Cette exhortation fut accueillie avec force soupirs plaintifs et des exclamations gémissantes.

Le prédicateur annonça ensuite la mort de sœur Bryant, et raconta sa belle fin chrétienne ; il lui appliqua les paroles de l’Apocalypse sur ceux qui sortent d’une grande affliction[1]. L’intention de la souffrance sur la terre, le magnifique groupe des enfants de la douleur, leur délivrance et leurs actions de grâces, tout ceci fut exposé par le prédicateur nègre d’une manière spéciale, noble, et basée sur l’Écriture, en pleine lumière du soleil, et comme je ne l’avais pas entendu exprimer par les prêtres de la race blanche. Ensuite il se perdit pour ainsi dire dans une prière sans fin, pour le veuf affligé et ses enfants, « ces petites âmes florissantes. » Puis vint le sermon proprement dit, et le prédicateur proposa cette question à l’assemblée : « Dieu est-il avec nous ? — Je parle de notre nation, mes frères ; j’ai en vue notre nationalité. Examinons la chose. »

Il fit ensuite un parallèle fort ingénieux entre la captivité des Israélites en Égypte, celle des nègres en Amérique, et les preuves par lesquelles la Providence avait montré le soin spécial qu’elle prenait du peuple choisi. Après avoir présenté le tableau de la position des Israélites sous Pharaon et Moïse, il passa à la méditation sur la destinée des nègres : « Comment saurons-nous si Dieu est avec nous ? Examinons-le. »

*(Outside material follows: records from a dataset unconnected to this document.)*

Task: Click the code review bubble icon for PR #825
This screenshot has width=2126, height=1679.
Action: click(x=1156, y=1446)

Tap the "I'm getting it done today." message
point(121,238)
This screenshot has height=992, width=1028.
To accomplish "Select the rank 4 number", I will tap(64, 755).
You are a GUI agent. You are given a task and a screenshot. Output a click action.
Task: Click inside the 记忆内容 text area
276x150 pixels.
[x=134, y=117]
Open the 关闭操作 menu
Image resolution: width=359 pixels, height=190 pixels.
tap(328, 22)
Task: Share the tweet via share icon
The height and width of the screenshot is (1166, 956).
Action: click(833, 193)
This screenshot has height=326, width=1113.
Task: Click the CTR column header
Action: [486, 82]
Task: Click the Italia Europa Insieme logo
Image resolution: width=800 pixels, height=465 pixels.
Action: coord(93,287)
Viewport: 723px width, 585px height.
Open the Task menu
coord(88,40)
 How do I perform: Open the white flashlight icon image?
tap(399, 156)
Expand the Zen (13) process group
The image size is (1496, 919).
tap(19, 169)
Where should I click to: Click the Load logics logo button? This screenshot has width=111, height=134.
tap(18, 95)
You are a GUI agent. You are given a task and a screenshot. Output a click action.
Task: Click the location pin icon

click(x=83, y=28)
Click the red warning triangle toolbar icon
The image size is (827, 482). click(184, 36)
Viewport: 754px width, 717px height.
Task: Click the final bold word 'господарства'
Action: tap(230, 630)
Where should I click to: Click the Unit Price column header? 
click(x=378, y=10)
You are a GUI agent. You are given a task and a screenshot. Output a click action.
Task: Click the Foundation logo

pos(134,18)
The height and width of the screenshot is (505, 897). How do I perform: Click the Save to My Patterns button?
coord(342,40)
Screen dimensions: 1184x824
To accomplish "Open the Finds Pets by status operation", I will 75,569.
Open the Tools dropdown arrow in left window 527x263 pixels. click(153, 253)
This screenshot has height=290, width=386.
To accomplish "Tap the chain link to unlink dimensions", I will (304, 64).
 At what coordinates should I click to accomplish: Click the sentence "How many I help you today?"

Il traça hardiment l’esquisse d’un peuple réduit en esclavage, « opprimé de toutes manières, mais dont le nombre augmente, qui s’améliore et rachète sa liberté (cris de : Oui ! oui ! O gloire !) ; qui achète des terres de plus en plus vastes (exclamations croissantes) ; bâtit des maisons, de

  1. Chapitre VII, versets 9 et suivants. (Note de l’Auteur.)